My test (xml) message contains a '€' and a 'ê' ...
Comment #5
pieterdcTo answer a question out of my original post.
header('Content-Length: '. drupal_strlen($xml)+0);is apparently the same asheader(0);which leaves the 'Content-Length' unset...Source: "Strings may be concatenated using the '.' (dot) operator. Note that the '+' (addition) operator will not work for this." (http://php.net/manual/en/language.types.string.php)
I have double-checked this by removing header('Content-Length... from xmlrpcs.inc and I noticed it still worked (as with my hack).
But I know this isn't recommended and I'd really like to find a (decent) solution.
Comment #6
c960657 commentedThere is an online XML-RPC debugger on http://gggeek.raprap.it/debugger/ that you can use to inspect the server response.
Comment #7
pieterdcIt seems as if my client application can't handle the UTF-8 BOM...
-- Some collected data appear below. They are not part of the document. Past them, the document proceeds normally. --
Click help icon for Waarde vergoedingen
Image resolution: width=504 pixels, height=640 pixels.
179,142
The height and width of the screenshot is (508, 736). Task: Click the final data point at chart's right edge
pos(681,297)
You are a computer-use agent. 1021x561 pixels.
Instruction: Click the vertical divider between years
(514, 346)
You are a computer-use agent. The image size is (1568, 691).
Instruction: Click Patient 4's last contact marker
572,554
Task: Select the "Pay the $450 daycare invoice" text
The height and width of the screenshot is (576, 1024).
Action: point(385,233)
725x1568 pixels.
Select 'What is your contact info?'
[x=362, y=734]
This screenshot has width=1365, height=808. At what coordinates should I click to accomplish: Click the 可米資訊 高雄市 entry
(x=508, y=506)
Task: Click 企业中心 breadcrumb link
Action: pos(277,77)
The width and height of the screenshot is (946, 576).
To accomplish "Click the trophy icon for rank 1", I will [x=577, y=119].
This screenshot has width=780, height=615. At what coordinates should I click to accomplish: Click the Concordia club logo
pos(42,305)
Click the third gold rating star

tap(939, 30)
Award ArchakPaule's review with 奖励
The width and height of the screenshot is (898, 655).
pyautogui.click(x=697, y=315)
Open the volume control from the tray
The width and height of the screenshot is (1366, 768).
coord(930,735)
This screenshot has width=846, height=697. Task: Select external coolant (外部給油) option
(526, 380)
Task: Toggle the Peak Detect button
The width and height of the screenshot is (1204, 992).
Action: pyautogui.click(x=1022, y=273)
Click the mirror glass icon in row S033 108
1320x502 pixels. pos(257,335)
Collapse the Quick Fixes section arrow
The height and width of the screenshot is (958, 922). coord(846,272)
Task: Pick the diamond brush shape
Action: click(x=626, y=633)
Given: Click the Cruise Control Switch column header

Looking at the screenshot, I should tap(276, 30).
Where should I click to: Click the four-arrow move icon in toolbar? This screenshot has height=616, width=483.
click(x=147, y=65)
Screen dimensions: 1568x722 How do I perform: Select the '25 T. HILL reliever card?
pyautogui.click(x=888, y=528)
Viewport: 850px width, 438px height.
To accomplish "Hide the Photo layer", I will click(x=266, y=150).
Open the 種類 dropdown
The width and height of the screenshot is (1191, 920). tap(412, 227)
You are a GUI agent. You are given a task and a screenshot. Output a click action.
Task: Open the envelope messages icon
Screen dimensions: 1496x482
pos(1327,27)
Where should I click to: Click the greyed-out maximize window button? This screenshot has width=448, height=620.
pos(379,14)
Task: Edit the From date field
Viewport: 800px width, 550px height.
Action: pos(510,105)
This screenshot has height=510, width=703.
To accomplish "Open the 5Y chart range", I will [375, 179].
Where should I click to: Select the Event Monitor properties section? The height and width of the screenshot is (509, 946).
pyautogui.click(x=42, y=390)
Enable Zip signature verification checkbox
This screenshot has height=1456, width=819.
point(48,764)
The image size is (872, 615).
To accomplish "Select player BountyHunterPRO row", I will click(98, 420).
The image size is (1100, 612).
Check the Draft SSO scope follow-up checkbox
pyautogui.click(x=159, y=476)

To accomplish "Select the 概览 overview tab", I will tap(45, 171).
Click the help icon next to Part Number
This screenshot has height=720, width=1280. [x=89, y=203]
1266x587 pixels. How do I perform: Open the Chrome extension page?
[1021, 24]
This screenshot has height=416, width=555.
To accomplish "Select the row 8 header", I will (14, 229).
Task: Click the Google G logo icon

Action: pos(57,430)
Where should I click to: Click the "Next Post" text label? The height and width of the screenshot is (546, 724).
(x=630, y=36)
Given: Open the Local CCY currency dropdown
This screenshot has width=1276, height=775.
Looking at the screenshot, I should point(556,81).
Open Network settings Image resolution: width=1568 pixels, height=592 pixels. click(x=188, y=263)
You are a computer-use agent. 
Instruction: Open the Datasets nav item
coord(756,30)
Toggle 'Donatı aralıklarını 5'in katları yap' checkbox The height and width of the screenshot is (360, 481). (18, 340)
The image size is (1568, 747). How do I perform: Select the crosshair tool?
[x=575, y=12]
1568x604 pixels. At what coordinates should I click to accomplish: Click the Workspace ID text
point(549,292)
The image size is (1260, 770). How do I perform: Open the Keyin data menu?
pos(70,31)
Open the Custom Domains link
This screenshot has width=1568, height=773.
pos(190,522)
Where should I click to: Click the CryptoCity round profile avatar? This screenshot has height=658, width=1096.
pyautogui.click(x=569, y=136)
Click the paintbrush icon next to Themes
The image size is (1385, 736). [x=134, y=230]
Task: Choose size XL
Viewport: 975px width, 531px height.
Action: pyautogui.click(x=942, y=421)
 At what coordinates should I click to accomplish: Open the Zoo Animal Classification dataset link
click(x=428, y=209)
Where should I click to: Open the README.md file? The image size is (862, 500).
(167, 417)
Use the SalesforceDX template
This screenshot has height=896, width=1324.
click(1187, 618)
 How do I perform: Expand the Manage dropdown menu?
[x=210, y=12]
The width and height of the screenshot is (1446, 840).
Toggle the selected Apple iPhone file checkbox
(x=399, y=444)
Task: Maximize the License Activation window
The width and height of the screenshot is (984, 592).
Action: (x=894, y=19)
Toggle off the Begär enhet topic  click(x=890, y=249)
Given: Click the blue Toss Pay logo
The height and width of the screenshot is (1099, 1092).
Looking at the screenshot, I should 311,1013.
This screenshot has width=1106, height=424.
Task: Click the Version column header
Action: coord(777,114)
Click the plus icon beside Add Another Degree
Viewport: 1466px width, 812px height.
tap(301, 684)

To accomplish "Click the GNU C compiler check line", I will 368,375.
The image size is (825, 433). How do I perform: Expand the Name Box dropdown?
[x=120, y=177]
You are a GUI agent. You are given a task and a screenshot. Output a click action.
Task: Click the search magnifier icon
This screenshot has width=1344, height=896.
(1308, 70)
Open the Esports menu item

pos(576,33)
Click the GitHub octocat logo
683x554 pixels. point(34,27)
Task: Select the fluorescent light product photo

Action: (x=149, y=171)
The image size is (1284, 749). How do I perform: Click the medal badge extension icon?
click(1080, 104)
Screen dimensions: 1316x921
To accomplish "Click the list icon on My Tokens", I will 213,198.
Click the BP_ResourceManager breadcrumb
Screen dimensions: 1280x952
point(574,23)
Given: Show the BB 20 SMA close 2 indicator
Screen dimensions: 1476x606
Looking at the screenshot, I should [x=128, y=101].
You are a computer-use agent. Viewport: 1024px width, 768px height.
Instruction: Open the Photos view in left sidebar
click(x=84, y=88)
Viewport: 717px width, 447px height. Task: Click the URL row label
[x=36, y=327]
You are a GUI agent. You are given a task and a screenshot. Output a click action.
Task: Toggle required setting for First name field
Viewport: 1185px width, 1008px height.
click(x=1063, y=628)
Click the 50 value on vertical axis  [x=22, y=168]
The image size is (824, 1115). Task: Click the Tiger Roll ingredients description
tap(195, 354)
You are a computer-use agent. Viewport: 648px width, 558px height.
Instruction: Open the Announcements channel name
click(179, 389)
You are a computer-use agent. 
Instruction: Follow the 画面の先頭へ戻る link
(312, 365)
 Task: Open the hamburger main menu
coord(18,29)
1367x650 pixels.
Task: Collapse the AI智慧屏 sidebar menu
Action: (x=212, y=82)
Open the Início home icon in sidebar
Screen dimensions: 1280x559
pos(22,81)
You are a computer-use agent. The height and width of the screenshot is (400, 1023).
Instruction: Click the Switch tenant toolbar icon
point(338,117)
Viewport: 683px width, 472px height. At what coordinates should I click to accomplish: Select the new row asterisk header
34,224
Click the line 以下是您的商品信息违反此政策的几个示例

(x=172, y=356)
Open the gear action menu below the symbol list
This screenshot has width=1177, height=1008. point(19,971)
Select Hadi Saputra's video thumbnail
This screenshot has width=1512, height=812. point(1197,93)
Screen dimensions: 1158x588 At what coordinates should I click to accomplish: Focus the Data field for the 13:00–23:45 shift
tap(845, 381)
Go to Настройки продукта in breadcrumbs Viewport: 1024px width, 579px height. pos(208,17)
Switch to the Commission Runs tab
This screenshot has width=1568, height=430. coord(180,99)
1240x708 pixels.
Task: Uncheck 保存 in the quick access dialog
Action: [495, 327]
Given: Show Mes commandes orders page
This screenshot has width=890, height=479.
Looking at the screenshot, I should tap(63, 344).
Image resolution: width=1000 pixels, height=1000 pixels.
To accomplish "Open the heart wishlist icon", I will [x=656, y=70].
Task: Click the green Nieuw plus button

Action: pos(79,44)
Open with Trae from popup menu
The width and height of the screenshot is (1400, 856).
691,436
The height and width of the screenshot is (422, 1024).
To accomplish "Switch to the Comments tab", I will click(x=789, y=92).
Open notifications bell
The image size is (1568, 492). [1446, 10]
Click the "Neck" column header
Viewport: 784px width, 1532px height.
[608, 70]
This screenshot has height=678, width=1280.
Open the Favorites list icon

My client application runs under character encoding ISO-8859-1, but changing that with a php header().. doesn't magically solve the problem.
Updating to the last version of Zend Framework, neither.
It must be something (else) specific to that application, because there are other client webapps that work fine, with the same webservices.
Setting
header('Content-Length: '. (strlen($xml)+3));in xmlrpcs.inc however, does "fix" it :sPs: a UTF-8 BOM is 3 bytes/octets long...
Comment #8
c960657 commentedWhere does the BOM come from? Drupal doesn't send one AFAIK. Did you by accident add one to one of your source files? That would explain why Content-Length doesn't match the actual length of the output.
As a quick-fix you can try adding ob_clean() to the top of xmlrpc_server_output().
Comment #9
pieterdcYour proposed quick fix does work, c960657.
Next question is indeed: where does the BOM come from?
Comment #10
c960657 commentedIf you have shell access to the server, try this (found here):
grep -rl $'\xEF\xBB\xBF' .Comment #11
pieterdcI'm a little insecure about setting this issue to 'fixed', but yeah, c960657, if I meet you in Paris next September, I'll buy you a drink ;-)
I do have shell access to the server. I followed your link, searched a little further, as I was getting too many files with a BOM to choose from and then came across this one, adjusted it a little and tried:
fgrep -i $'\xEF\xBB\xBF' `find . -iname '*.module' -print`which pointed me to one single module file of a custom module (written by a colleague).
I followed the other steps, explained by your link, on how to remove the BOM using vi.
And bingo!!
Now I have a patchless xmlrpcs.inc file.
Drupal-greetings from Belgium to Denmark.